TEXT SECTION>
-*-

One final thing. This letter is not meant to bust your ass so much as to express my feelings about the value of a free press. I do enjoy many articles in your paper. I like your Q and A articles where you nutshell someone who has impact on the community and also I like some of your Perspectives articles. Also, John, for the most part I like it when you write an article on the opinion page. I see you as a thinking person and not a knee-jerk reactionary who spouts off wild and crazy ideas. I think the press has a social responsibility that is a few rungs higher up the ladder than a lot of businesses. Your job is to inform the public about the world around them so they can make good decisions about our country’s direction. This is not something that is the responsibility of a company like Wal-Mart say. I am merely asking you to concentrate harder on your civic duty. I would like it if we end up having more conversations about you, me and Grays Harbor. My e-mail address is: deafman01@comcast.net. My home phone is 532-7150. I would enjoy hearing from you anytime. Thank you for putting up with my simple desultory philippic.

David Fisher
Hoquiam

After publishing my father’s first letter, Mr. Hughes personally called my father to invite him on the Reader Advisory Board, a term that starts at the beginning of next year.

I can’t believe my dad wrote that many words without one of them being profane. Oh wait, he did say “hell” and “ass”. Good job.

the good, the bad, and the ugly

Today dawned another beautiful, clear, and cold day. My father and I walked our family’s favorite 3 mile route. While I walked with him I remembered how he used to run – used to run miles and miles, near every day. His ability to run was taken from him because of the medicine he’s on. I wondered how many more walks I’d have with him. I actually pray: I hope so many more years. He is precious to me. He has so many ideas now and is working to see some of them brought to fruition. He asks me if I want to be involved in a neighborhood canvassing he’s going to do. Yesterday, he helps me print my zine. We talk about all sorts of things, bit and small; when I listen to him now I listen for wisdom, because this is him offering it. Sometimes what he has to offer is silly or human or wrong-headed. I see him in a new light and appreciate all he has to offer.

-*-

DATA SHOWN>
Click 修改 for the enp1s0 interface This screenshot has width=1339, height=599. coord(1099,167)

-*-

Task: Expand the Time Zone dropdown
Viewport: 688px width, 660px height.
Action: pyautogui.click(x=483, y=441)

-*-

TASK 1>
According to the text, what did Mr. Hughes invite the father to join after publishing his first letter?
TASK 2>
Write out the text word for word, starting with "Today dawned another" and going on through "has to offer.".
The material is separate from the text and has nothing to do with it.

WRITTEN REPLY 1>
The Reader Advisory Board.

WRITTEN REPLY 2>
Today dawned another beautiful, clear, and cold day. My father and I walked our family’s favorite 3 mile route. While I walked with him I remembered how he used to run – used to run miles and miles, near every day. His ability to run was taken from him because of the medicine he’s on. I wondered how many more walks I’d have with him. I actually pray: I hope so many more years. He is precious to me. He has so many ideas now and is working to see some of them brought to fruition. He asks me if I want to be involved in a neighborhood canvassing he’s going to do. Yesterday, he helps me print my zine. We talk about all sorts of things, bit and small; when I listen to him now I listen for wisdom, because this is him offering it. Sometimes what he has to offer is silly or human or wrong-headed. I see him in a new light and appreciate all he has to offer.